Resumo A língua materna desempenha um papel fundamental no Processo de Ensino-Aprendizagem (PEA), pois é o primeiro instrumento de comunicação e construção do conhecimento dos alunos. Este artigo analisa como a língua materna influência a aprendizagem, as dificuldades enfrentadas por alunos que estudam em uma segunda língua e estratégias para melhorar a educação em contextos multilíngues. A pesquisa destaca a importância da valorização da língua materna para um ensino mais eficaz e inclusivo.

Palavras-chave: língua materna, ensino-aprendizagem, bilinguismo, educação, segunda língua.

1. Introdução A aprendizagem está intrinsecamente ligada à linguagem, pois é por meio dela que os indivíduos adquirem conhecimento e interagem com o mundo. Em muitos países africanos, incluindo Moçambique, a educação é ministrada em línguas coloniais, como o português, enquanto a maioria dos alunos tem uma língua materna diferente. Isso levanta questões sobre a eficácia do ensino e as dificuldades enfrentadas pelos estudantes. O objetivo deste artigo é analisar o impacto da língua materna no PEA e discutir possíveis soluções para os desafios encontrados.

2. A Importância da Língua Materna na Aprendizagem A língua materna é o primeiro código linguístico adquirido por um indivíduo e influencia diretamente seu desenvolvimento cognitivo e social. Estudos mostram que alunos que iniciam sua educação na língua materna apresentam melhor compreensão dos conteúdos, maior participação nas aulas e maior autoestima acadêmica. O uso da língua materna permite que os alunos expressem melhor suas ideias, reduzindo barreiras na assimilação do conhecimento (Cummins, 2000).

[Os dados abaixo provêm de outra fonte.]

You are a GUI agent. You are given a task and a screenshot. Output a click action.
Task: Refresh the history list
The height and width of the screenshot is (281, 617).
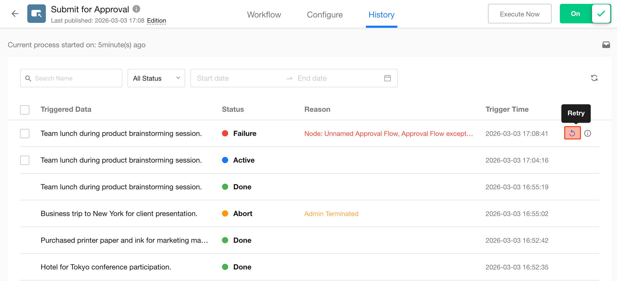tap(594, 78)
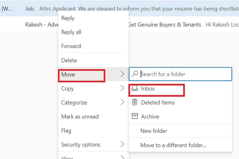
Task: Click the Deleted Items trash icon
Action: click(135, 102)
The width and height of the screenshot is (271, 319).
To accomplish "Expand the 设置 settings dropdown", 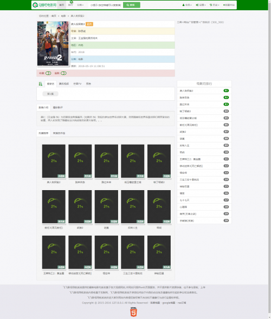I will click(201, 5).
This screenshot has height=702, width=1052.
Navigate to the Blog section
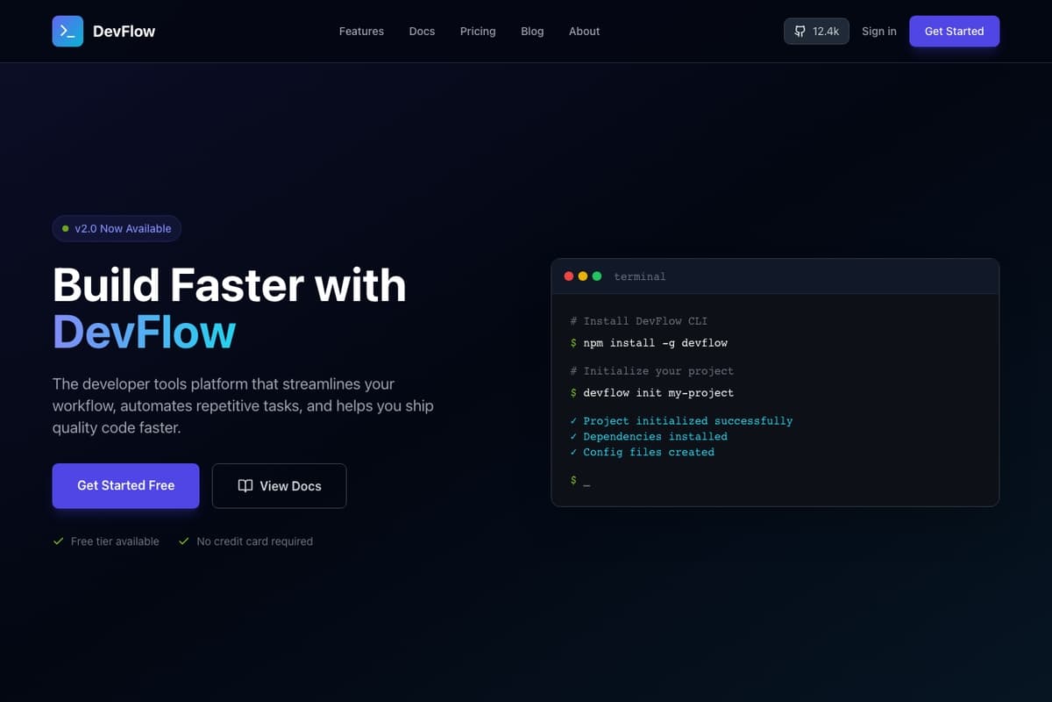tap(531, 31)
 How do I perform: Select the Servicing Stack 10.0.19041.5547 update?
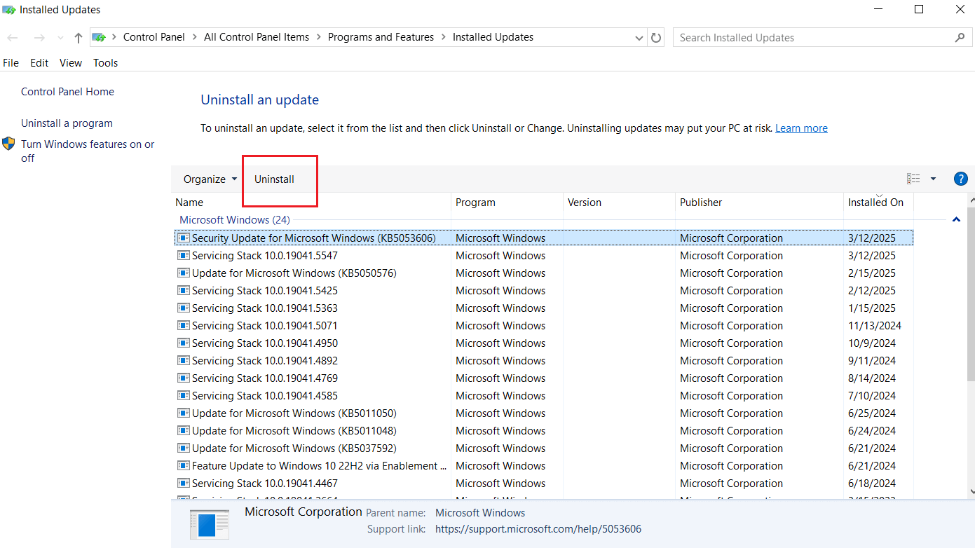265,255
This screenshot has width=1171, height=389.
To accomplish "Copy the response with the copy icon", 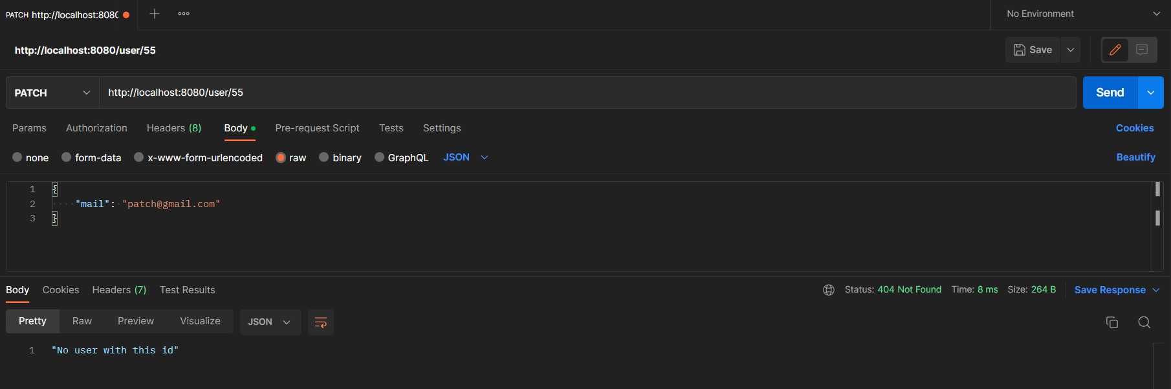I will coord(1111,322).
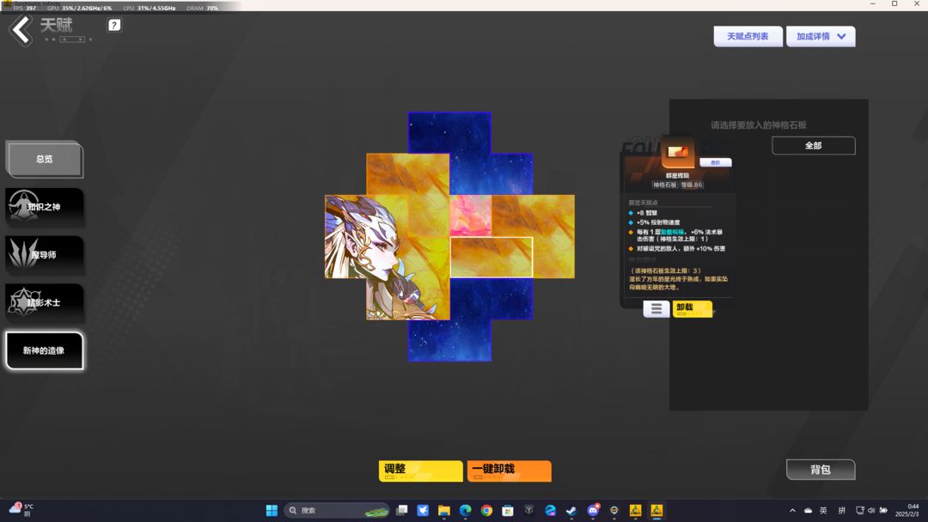928x522 pixels.
Task: Select the pink nebula center tile
Action: [471, 215]
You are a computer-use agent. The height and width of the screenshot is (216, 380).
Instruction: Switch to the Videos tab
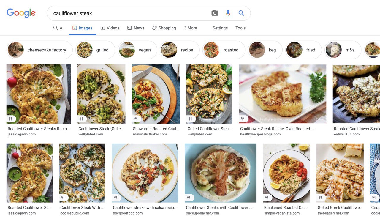tap(110, 28)
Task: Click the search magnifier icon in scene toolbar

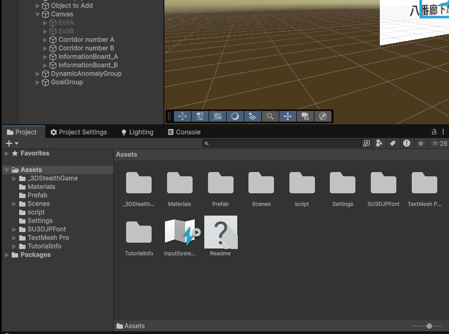Action: (270, 116)
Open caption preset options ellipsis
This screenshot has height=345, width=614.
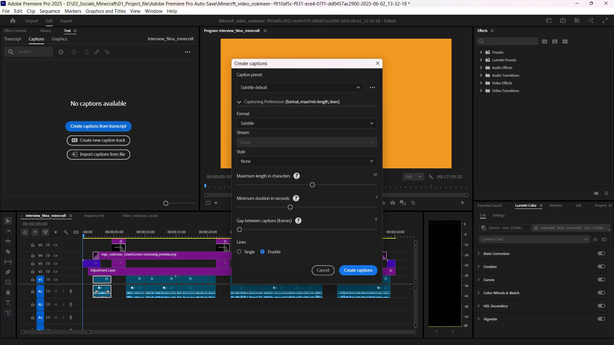pos(372,88)
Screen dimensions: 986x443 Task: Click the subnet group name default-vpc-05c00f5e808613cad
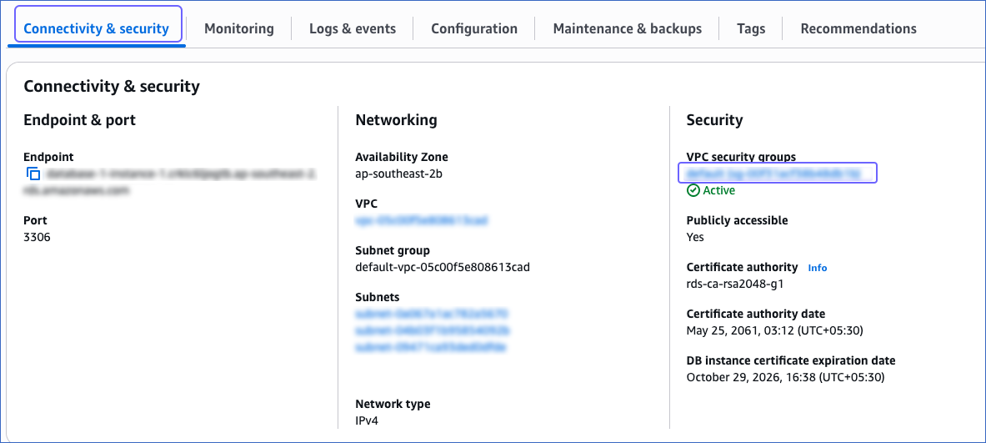click(443, 267)
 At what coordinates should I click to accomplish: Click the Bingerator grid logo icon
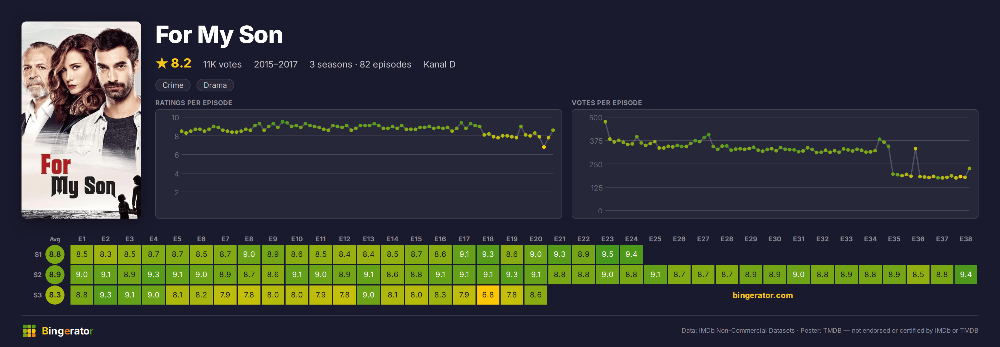click(x=29, y=331)
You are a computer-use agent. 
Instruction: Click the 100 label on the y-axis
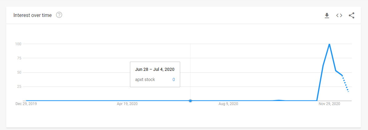pos(18,44)
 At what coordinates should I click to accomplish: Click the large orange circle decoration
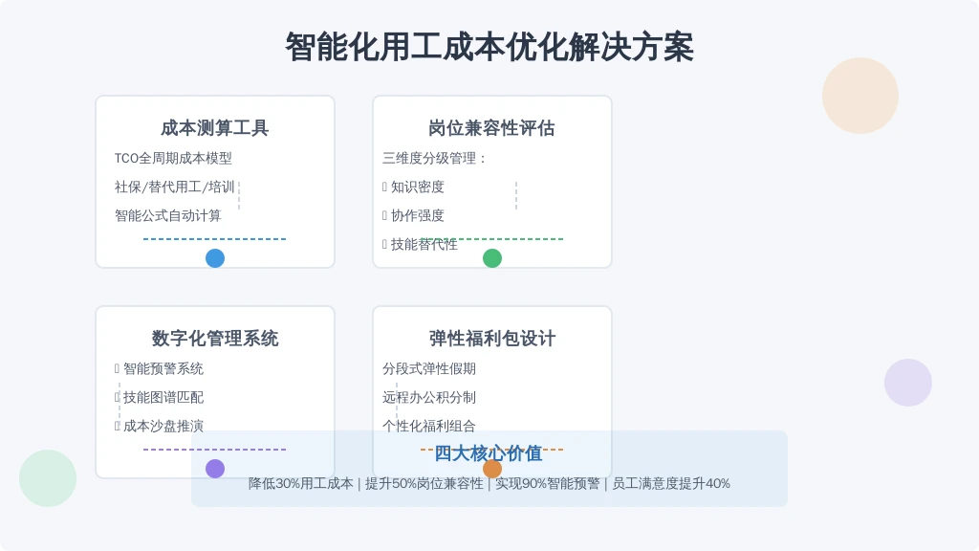pos(859,95)
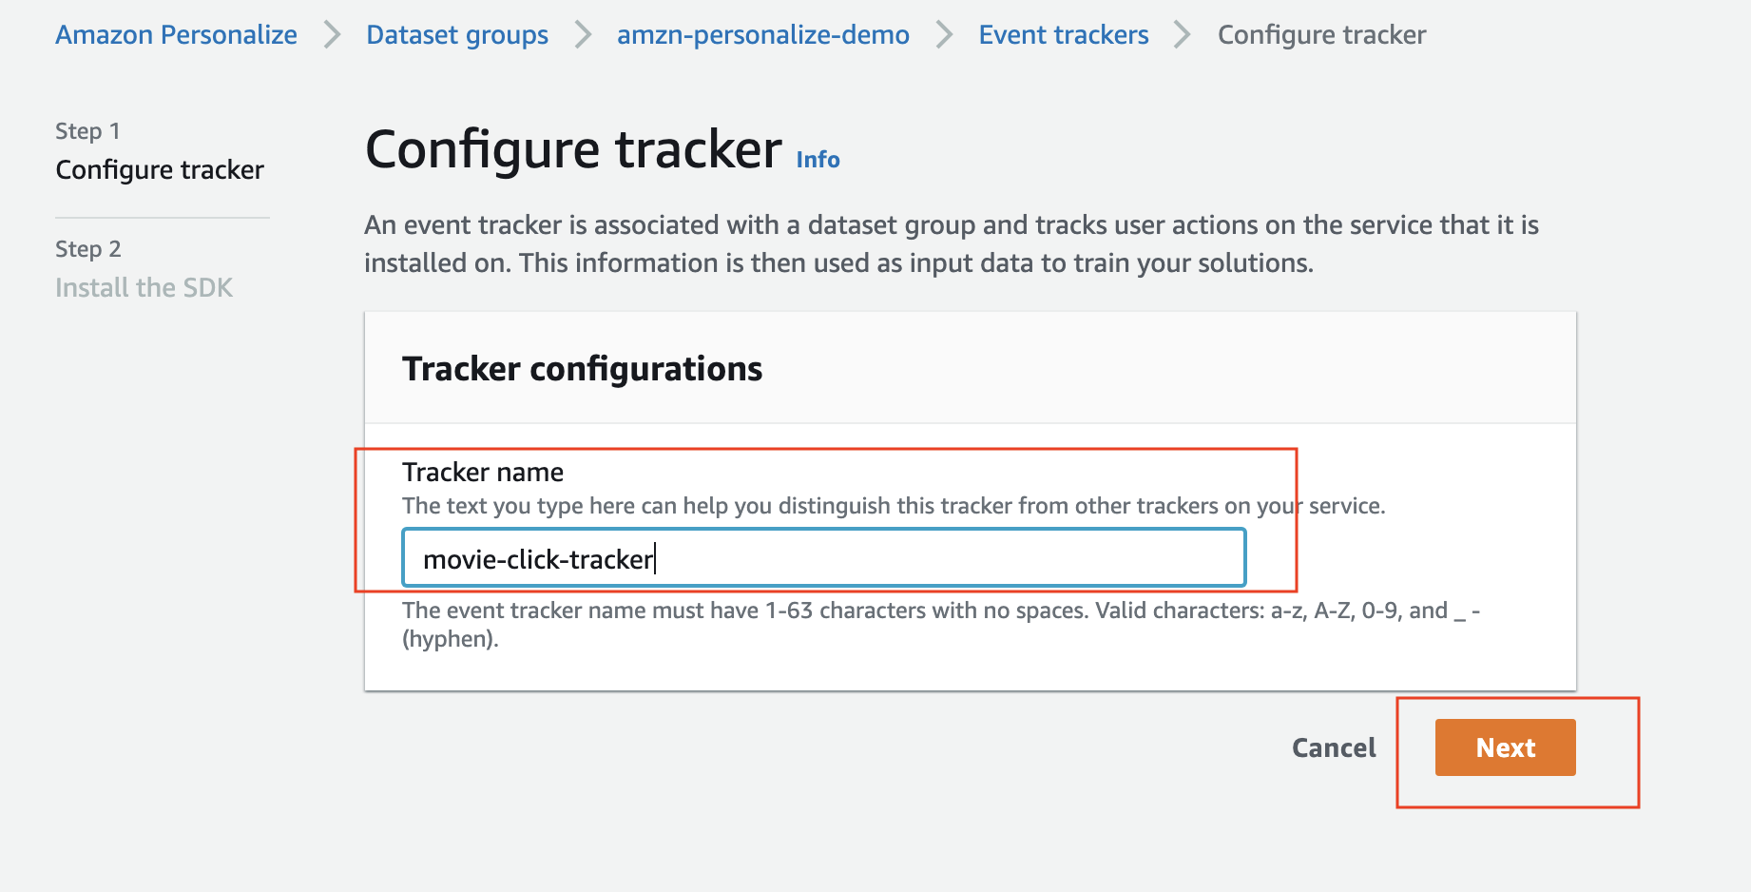The width and height of the screenshot is (1751, 892).
Task: Click the Tracker name field label
Action: click(483, 472)
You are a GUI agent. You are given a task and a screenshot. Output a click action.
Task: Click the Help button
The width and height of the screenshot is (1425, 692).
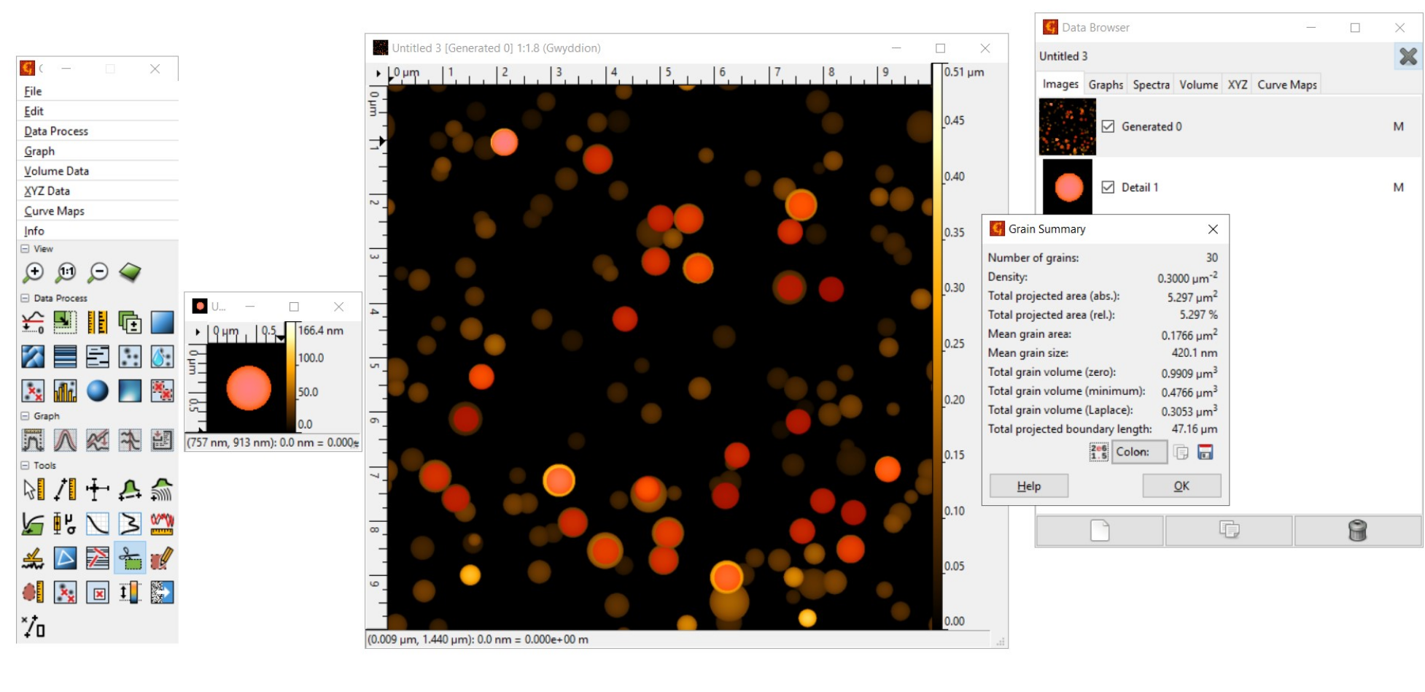(x=1029, y=486)
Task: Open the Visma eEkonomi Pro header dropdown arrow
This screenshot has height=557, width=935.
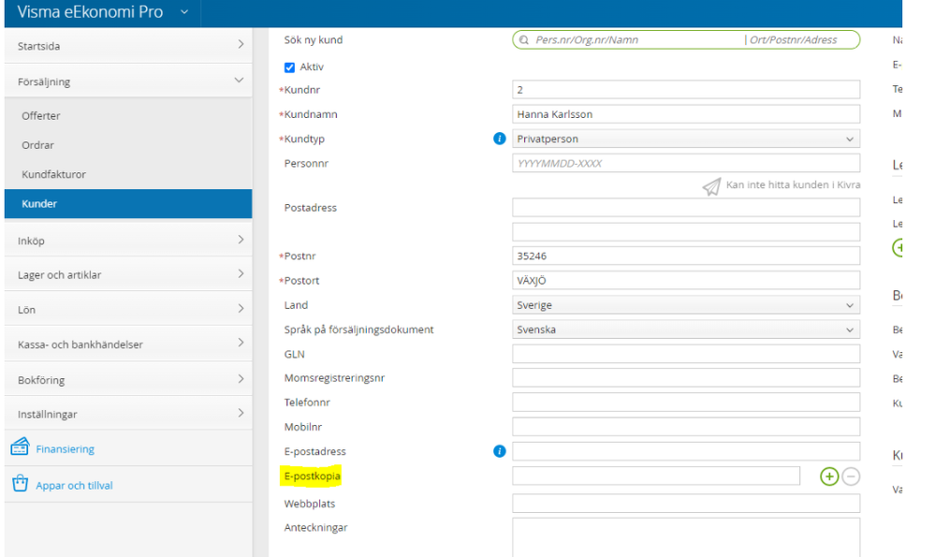Action: [x=183, y=12]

3. Desafios da Educação em Segunda Língua Em contextos onde o ensino ocorre em uma língua diferente da materna, surgem várias dificuldades, tais como:

  • Baixo nível de compreensão: Muitos alunos têm dificuldades em entender os conteúdos devido à falta de domínio da língua de ensino (Benson, 2004).

  • Desmotivação e exclusão: O ensino em uma segunda língua pode levar ao desinteresse dos alunos, pois se sentem inseguros para participar das aulas (Heugh, 2011).

  • Dificuldades na leitura e escrita: O aprendizado da escrita e leitura torna-se mais complexo quando a língua de ensino não é aquela com a qual o aluno tem mais familiaridade (Skutnabb-Kangas, 2000).

4. Estratégias para Melhorar o Ensino em Contextos Multilíngues Para minimizar os desafios mencionados, algumas estratégias podem ser adotadas:

  • Educação bilíngue: Implementação de um modelo que valorize tanto a língua materna quanto a língua oficial (García, 2009).

  • Capacitação de professores: Formação docente para trabalhar em contextos multilíngues e utilizar metodologias adequadas ao ensino em segunda língua.

  • Materiais didáticos adaptados: Desenvolvimento de livros e recursos pedagógicos que levem em consideração a realidade linguística dos alunos (Benson, 2010).

  • Políticas educacionais inclusivas: Elaboração de políticas que incentivem o uso da língua materna como ferramenta de ensino nos primeiros anos escolares (UNESCO, 2003).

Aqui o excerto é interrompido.